>> Start
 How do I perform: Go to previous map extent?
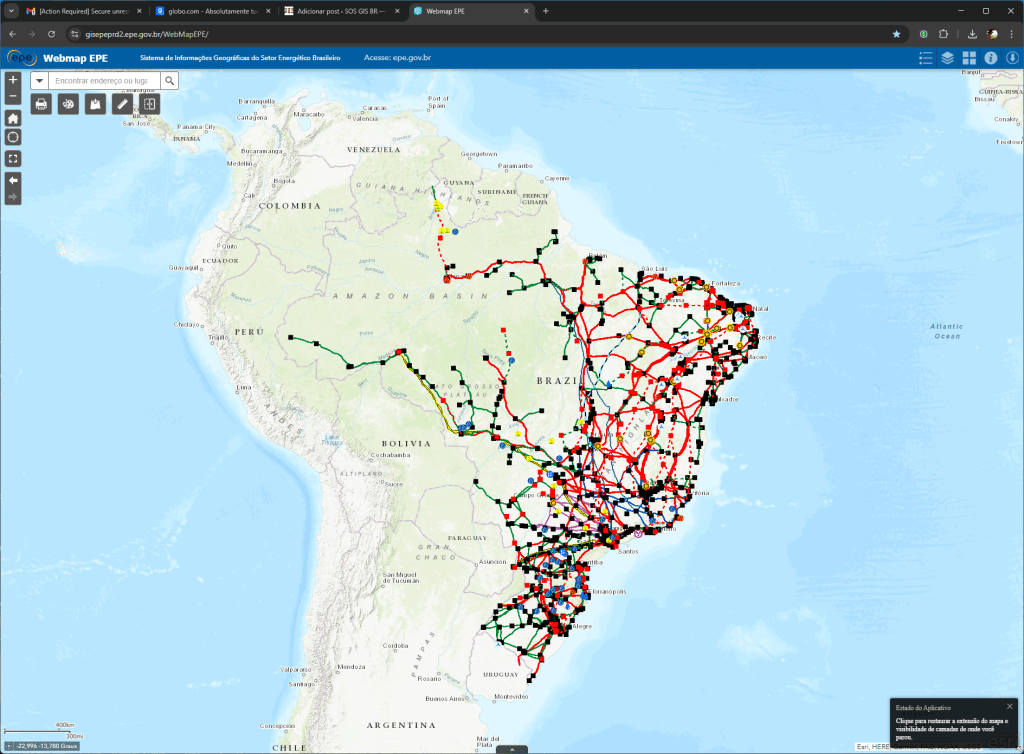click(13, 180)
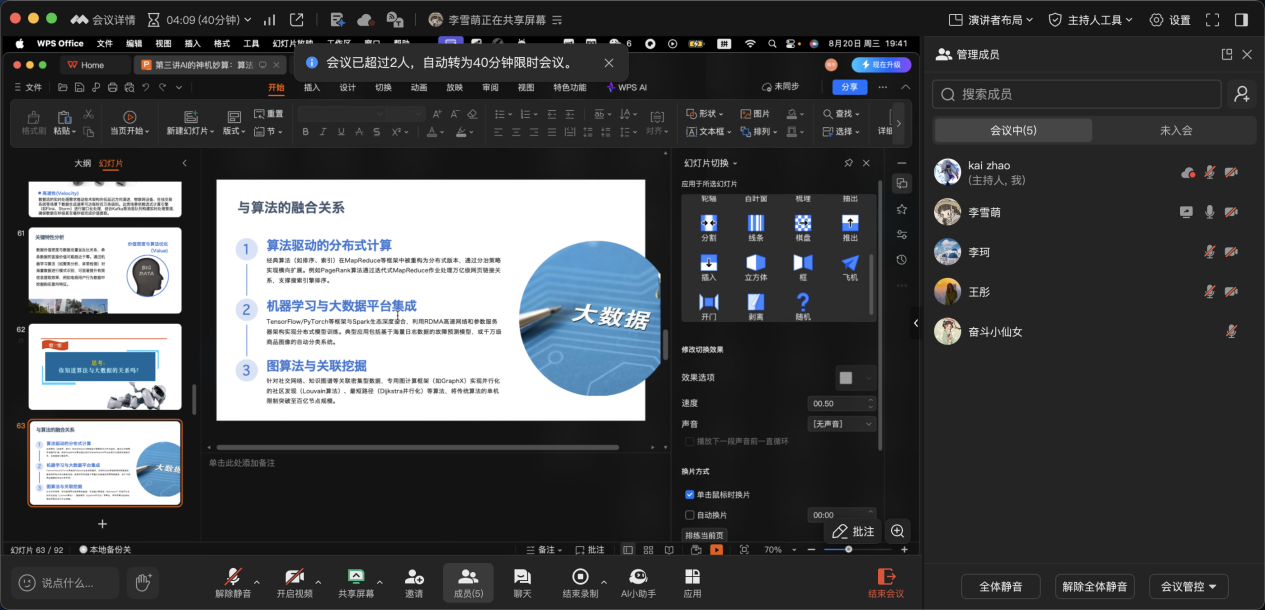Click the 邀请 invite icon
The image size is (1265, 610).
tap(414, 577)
>> End
>> Start
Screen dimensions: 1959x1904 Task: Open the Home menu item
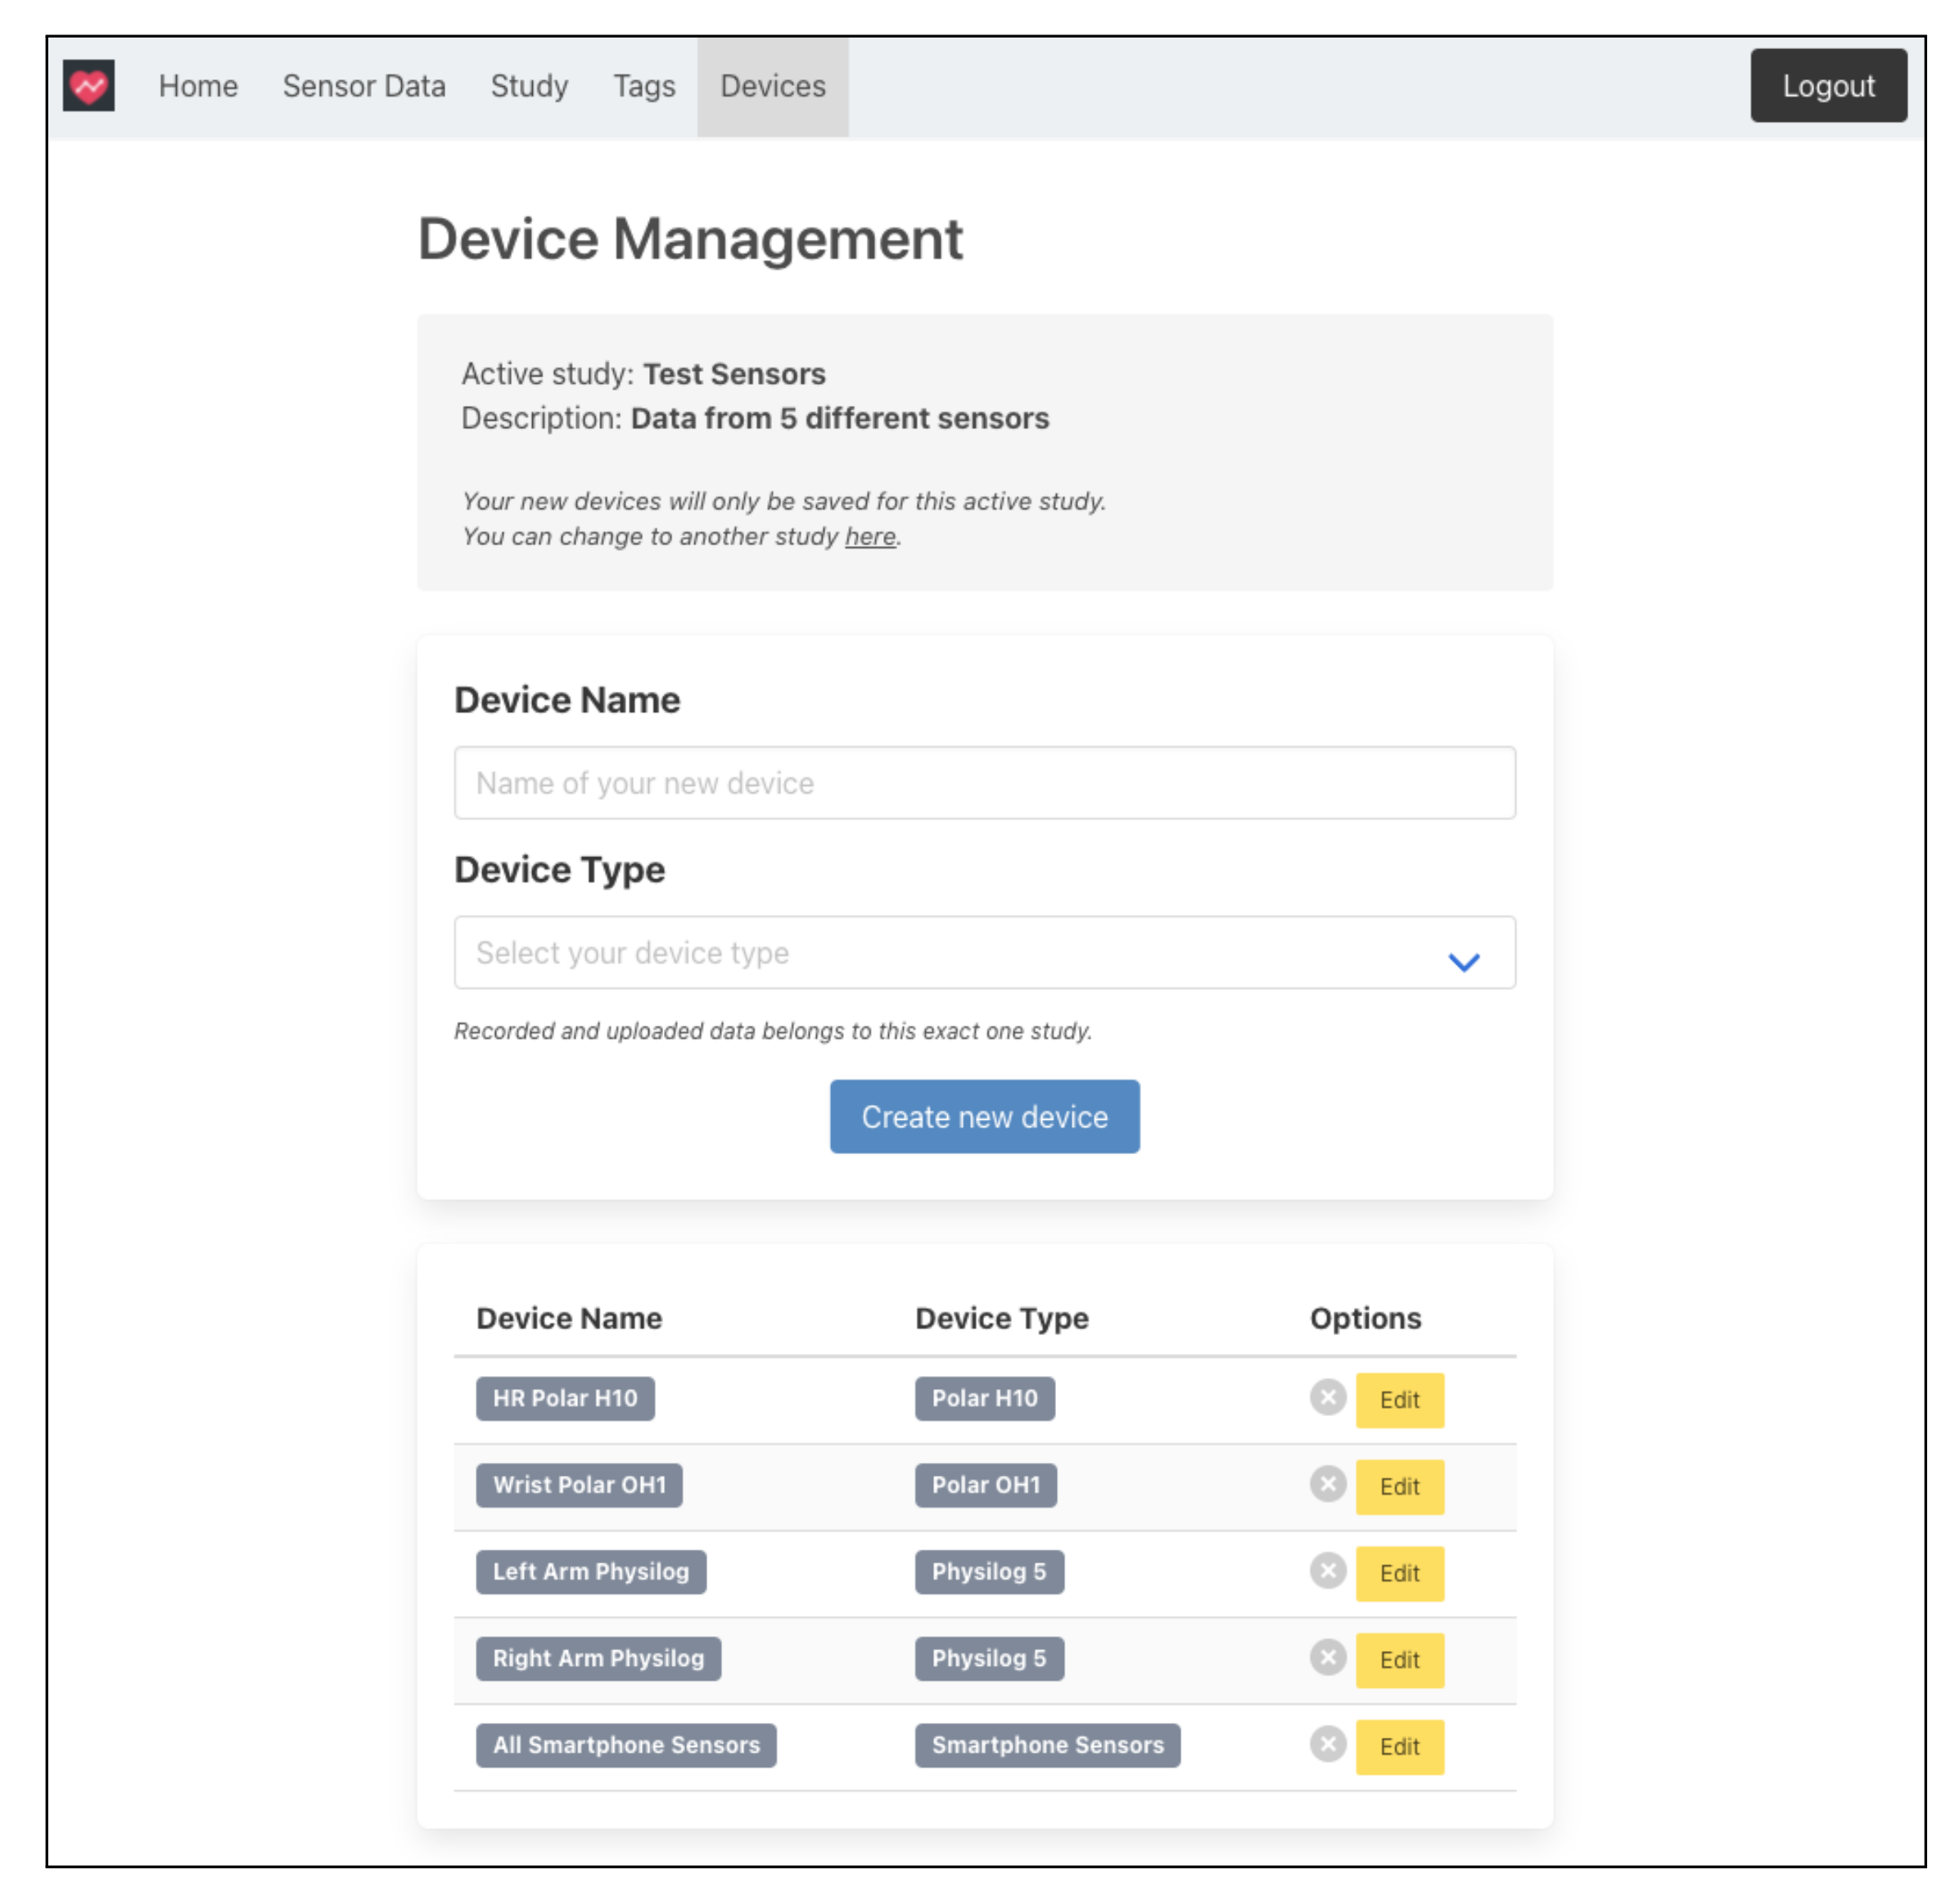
>> End
## What is expected
Show each line in the entries above that contains the word "previous".

## Result of this task
 How do I perform: Go to previous map extent?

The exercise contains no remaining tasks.